Bus station in Jakarta, Indonesia

Simpang Cempaka is a Transjakarta bus rapid transit station located on Jenderal Ahmad Yani Street, Kelapa Gading Barat, Kelapa Gading, North Jakarta, Indonesia, serving Corridor 10. It is named after the junction it is located at (hence the name 'Simpang,' Indonesian for 'junction' or 'interchange'), across the street from ITC Cempaka Mas, and is connected to the Cempaka Mas station that serves Corridor 2.

== History ==
The station opened as Cempaka Mas (at the time the Corridor 2 station was named Cempaka Timur) alongside the rest of Corridor 10 on 31 December 2010. The station and its Corridor 2 counterpart were renamed in early 2024. The Corridor 2 station took the name 'Cempaka Mas', while this station was renamed Simpang Cempaka.

Since its opening, the station has been opened and closed numerous times due to flooding.

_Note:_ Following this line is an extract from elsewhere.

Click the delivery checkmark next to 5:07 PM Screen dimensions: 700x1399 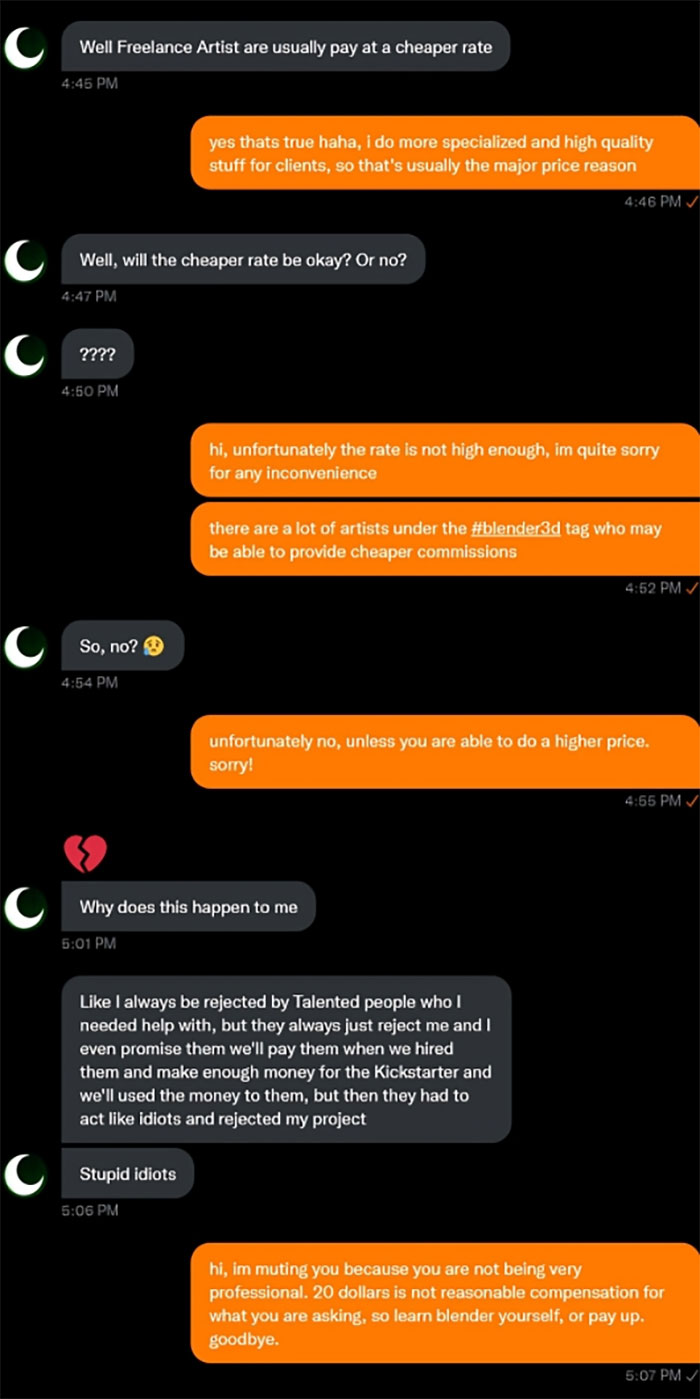(691, 1376)
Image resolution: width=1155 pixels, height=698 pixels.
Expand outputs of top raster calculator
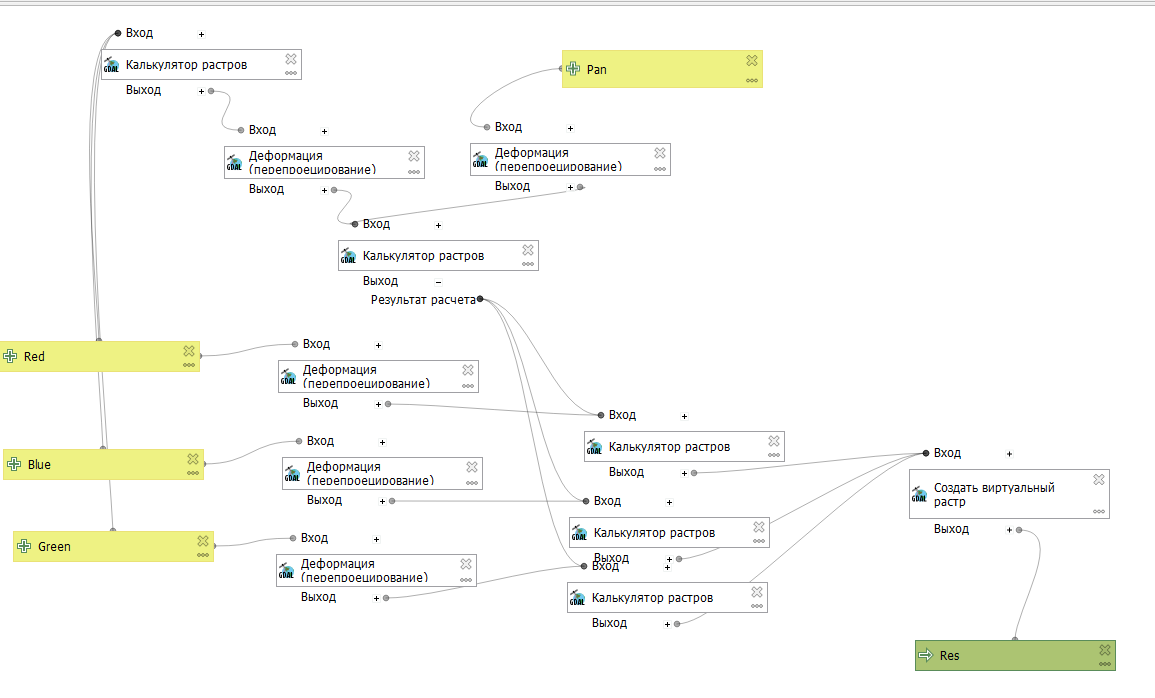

One such incident occurred in early 2020.

== Building and layout ==
The station is medium-sized, but is smaller compared to its Corridor 2 counterpart. It has three gates on each side of the platform and lacks its own faregates, instead sharing one ticket concourse with the Corridor 2 station connected by a 480-metre-long skybridge. The skybridge is unique in the way that it is partially without roof as it is located beneath the eastern stretch of Jakarta Inner Ring Road.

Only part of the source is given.